--- Start EXCERPT PROVIDED ---
In 2019, Poole (guitar and keyboards) again joined forces with the Blackburn brothers. This time, they were joined by Swedish musicians, Glomd (vocals) and Swartadauþuz (additional guitars and backing vocals) to create the experimental/symphonic black metal band, Gardsghastr. They released Slit Throat Requiem on Profound Lore Records in 2019. Regarding the album, Maxen of GRIMM comments, “On Slit Throat Requiem the dark elements are cast into the magical cauldron to form a haunting sensation. The quintet equally balance the aggression and the cold ambient surroundings. The song stretches to further soundscapes where the moonlight crescendo and the enchanting tremolo pickings dominantly allures the listener. While the nightmarish rasps conjures up the images of haunted medieval castles, the music transports you to the ghostly landscapes.” Moreover, Heaviest of Art concludes, “Slit Throat Requiem is a fantastic return to the glorious era of late nineties Symphonic Black Metal that many listeners have been clutching to for nearly two decades.”
--- End EXCERPT PROVIDED ---
__TASKS TO CARRY OUT__:
#1 In the passage about Gardsghastr, which record label released Slit Throat Requiem?
#2 The passage about Gardsghastr names some band members individually. List each of them with the role the passage gives for that person.
--- Start INFORMATION PROVIDED ---
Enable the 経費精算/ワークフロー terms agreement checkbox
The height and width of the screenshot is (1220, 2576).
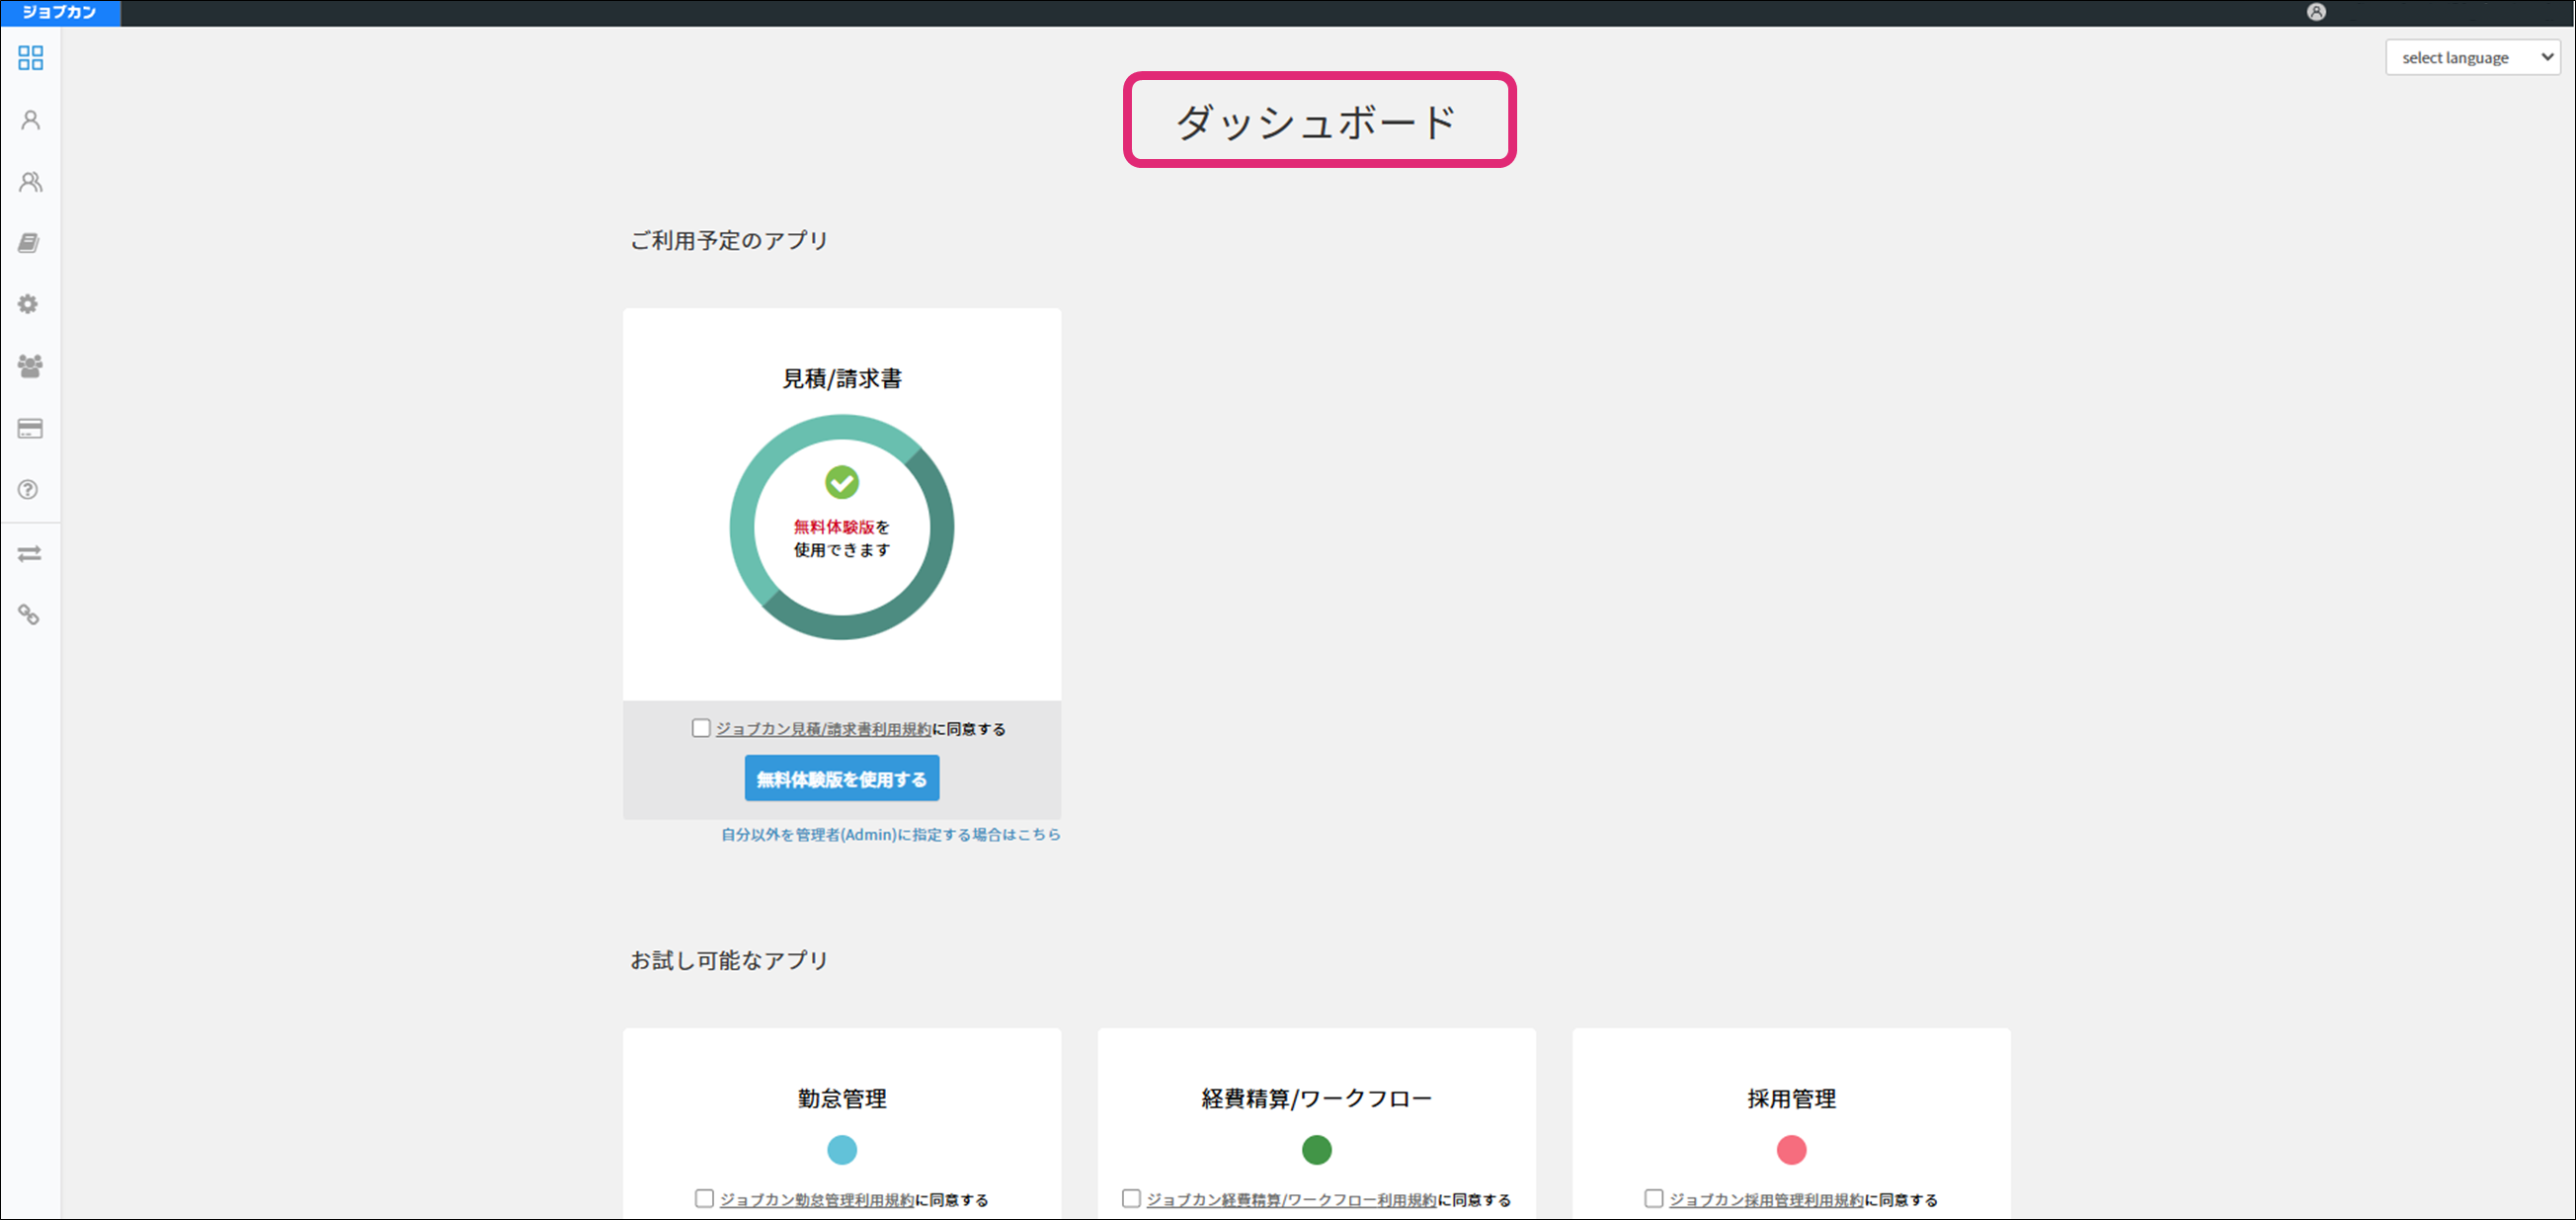coord(1131,1198)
--- End INFORMATION PROVIDED ---
__LIST OF SOLUTIONS__:
#1 Profound Lore Records

#2
- Poole: guitar and keyboards
- Glomd: vocals
- Swartadauþuz: additional guitars and backing vocals